### Try it
From the post on abiotic semiosis, extract the passage starting at "MC: Peirce insisted" and ending at "for classifying signs.", copied without any change.

Re: [PEIRCE-L] "A necessary condition for proof of abioticsemiosis"

2021-11-21 Thread Jon Alan Schmidt
Gary R., List:

GR: But why limit the meaning of 'bio-' here, that is, in consideration of
the near certainly that, for Peirce, it has a much broader and deeper
meaning than its modern biological one?


I agree that Peirce often advocates a much broader and deeper conception of
"life" and "living," such that he might plausibly be understood as viewing
"biotic" vs. "abiotic" semiosis to be a false dichotomy. I was simply
highlighting the narrower conception that Champagne evidently adopts in the
article, presumably because his purpose is to propose a rigorous criterion
for a phenomenon to qualify as *physico*semiosis, which he defines as
"sign-action purportedly occurring at the level of purely material
interactions." Consider how he restates his thesis near the end.

MC: [F]or a sign to be truly abiotic, confirmation that a sign-vehicle and
object are abiotic does not suffice, as the *interpretant* which such a
pair produces must likewise not depend on a living entity.


Aside from the inclusion of the problematic term "sign-vehicle," this seems
like a reasonable limitation as far as it goes, but its validity ultimately
hinges on what is allowed to count as an interpretant. Champagne references
an earlier paper of his (
https://www.researchgate.net/publication/275293999_A_Note_on_M_Barbieri's_Scientific_Biosemiotics)
"for more on the often misunderstood term-of-art 'interpretant.'"

MC: Peirce insisted that a representamen must be capable of determining an
interpretant which will "assume the same triadic relation to its Object"
... such that the interpretant in question is henceforth "capable of
determining a Third *of its own*" and lead interpretation to the same
object. (quotations are from EP 2:272-273, 1903; emphasis added by
Champagne)


In that particular text, Peirce indeed plainly maintains that the
interpretant of *every* sign is *another* sign of the same object, which is
consistent with his contemporaneous taxonomy for classifying signs.

### Dataset records
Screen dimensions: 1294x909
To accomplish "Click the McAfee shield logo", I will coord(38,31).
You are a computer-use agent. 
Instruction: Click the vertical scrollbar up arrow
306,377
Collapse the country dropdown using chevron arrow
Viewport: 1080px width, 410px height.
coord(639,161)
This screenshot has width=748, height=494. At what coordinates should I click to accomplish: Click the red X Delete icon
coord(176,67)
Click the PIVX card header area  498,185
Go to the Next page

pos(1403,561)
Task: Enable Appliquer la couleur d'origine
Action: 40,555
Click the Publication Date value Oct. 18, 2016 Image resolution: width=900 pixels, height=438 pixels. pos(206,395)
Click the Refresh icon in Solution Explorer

### Answer to the problem
MC: Peirce insisted that a representamen must be capable of determining an
interpretant which will "assume the same triadic relation to its Object"
... such that the interpretant in question is henceforth "capable of
determining a Third *of its own*" and lead interpretation to the same
object. (quotations are from EP 2:272-273, 1903; emphasis added by
Champagne)


In that particular text, Peirce indeed plainly maintains that the
interpretant of *every* sign is *another* sign of the same object, which is
consistent with his contemporaneous taxonomy for classifying signs.